[Entries shown]
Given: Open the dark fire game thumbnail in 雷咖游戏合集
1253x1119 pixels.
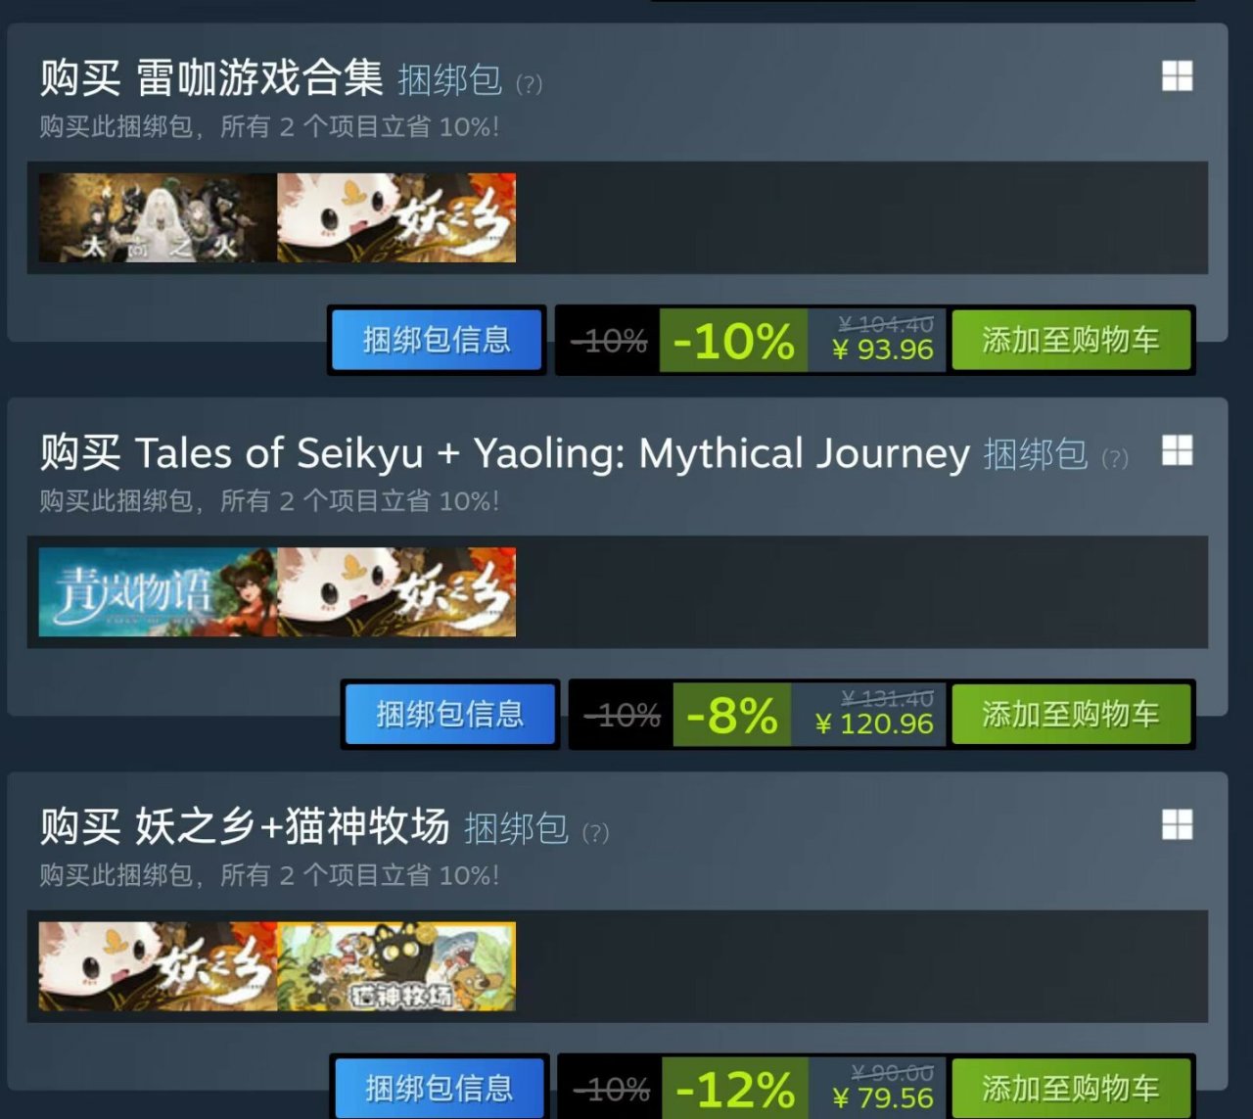Looking at the screenshot, I should pos(158,217).
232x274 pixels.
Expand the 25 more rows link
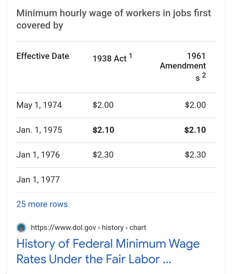coord(42,204)
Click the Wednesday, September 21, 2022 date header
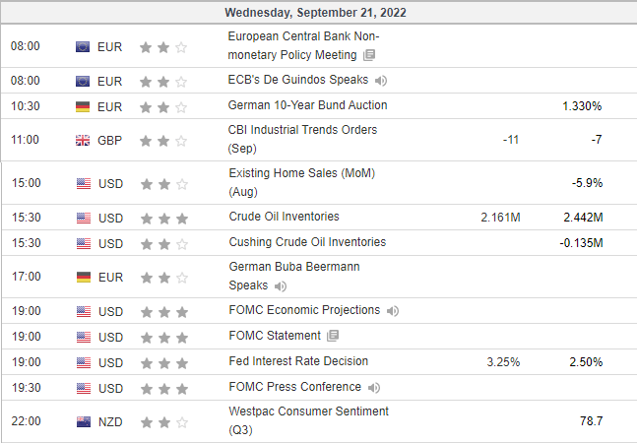637x443 pixels. tap(316, 13)
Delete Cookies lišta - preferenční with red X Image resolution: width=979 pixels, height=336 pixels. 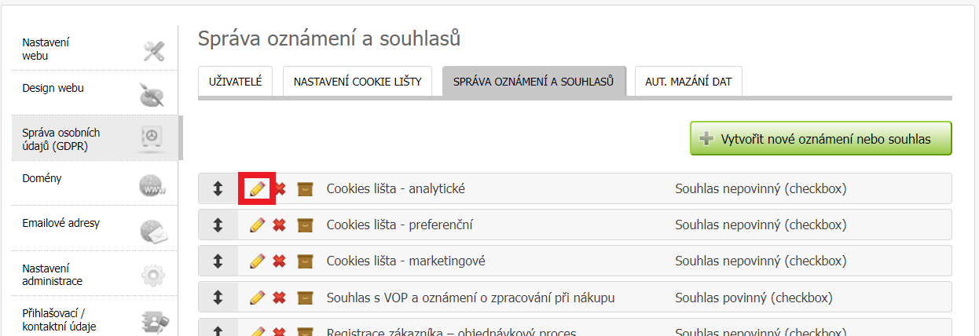[279, 225]
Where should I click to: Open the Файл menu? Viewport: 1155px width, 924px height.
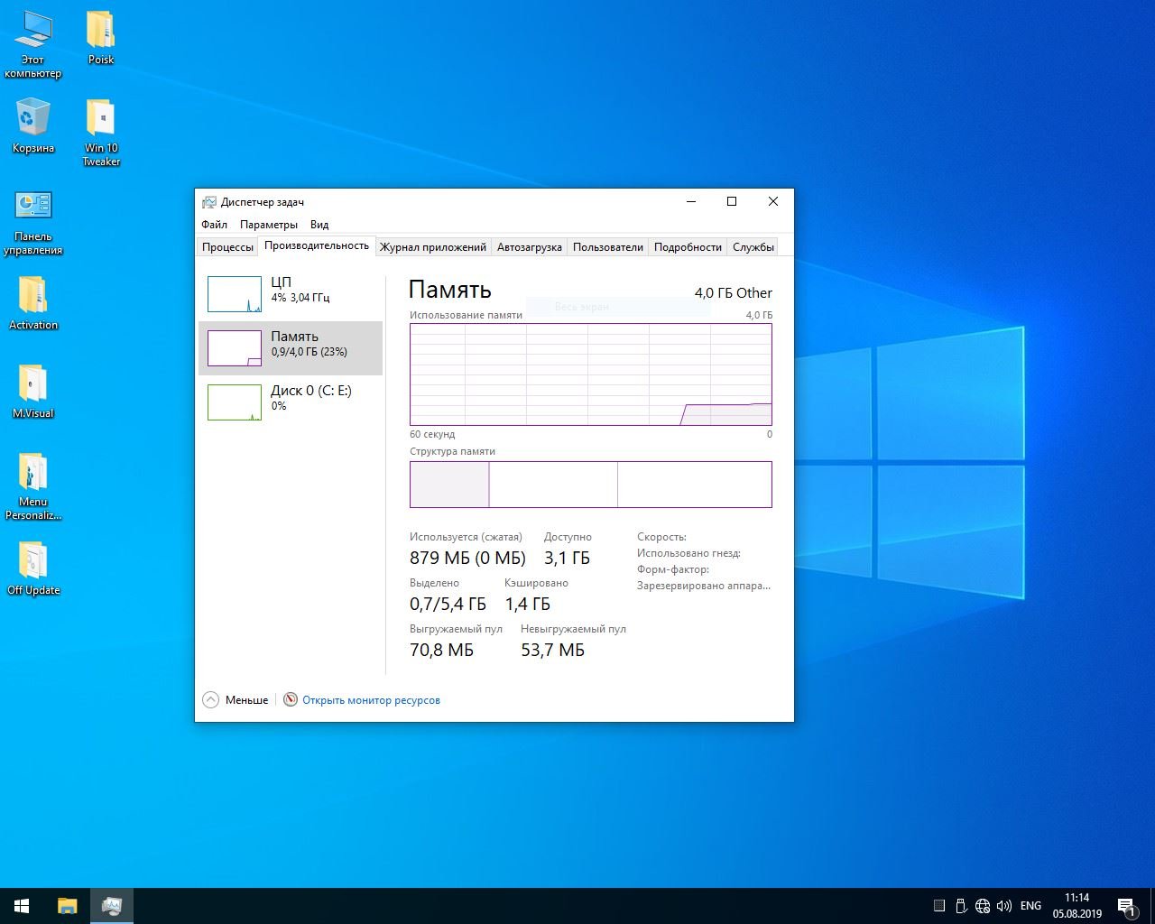pyautogui.click(x=214, y=225)
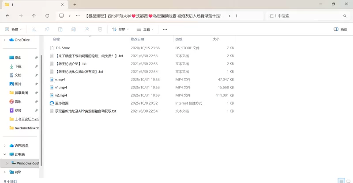This screenshot has height=183, width=353.
Task: Click the Rename icon in toolbar
Action: coord(73,29)
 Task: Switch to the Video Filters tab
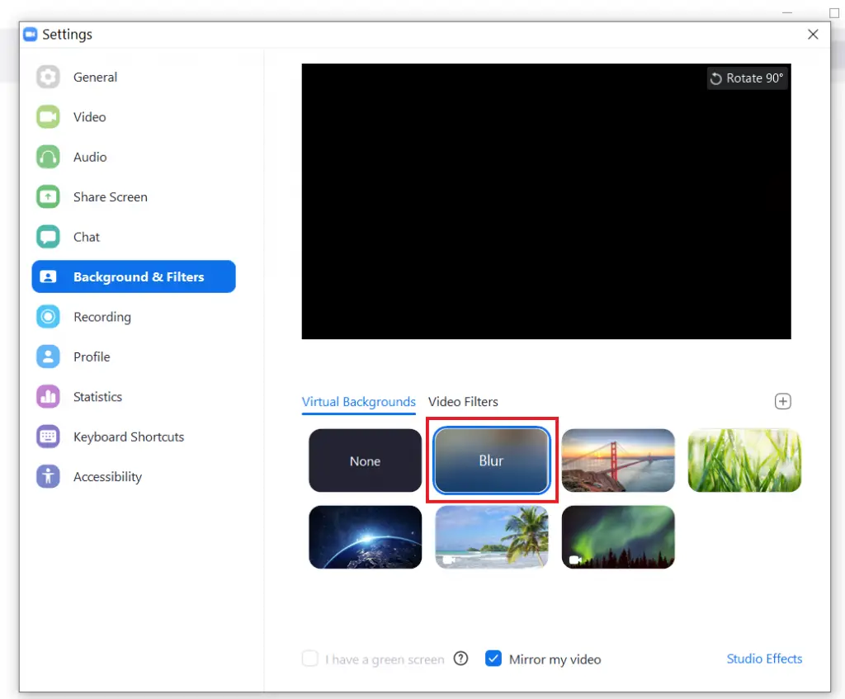click(x=463, y=402)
[/Entries shown]
What is needed:
Starting at the line with "Where should I", write out every line exactly through the final line of the records above, both included, and skip the pictures.

Final answer:
Where should I click to: Open the Файл menu? Viewport: 1155px width, 924px height.
pyautogui.click(x=214, y=225)
This screenshot has height=183, width=353.
Task: Click the Rename icon in toolbar
Action: coord(73,29)
 Task: Switch to the Video Filters tab
click(x=463, y=402)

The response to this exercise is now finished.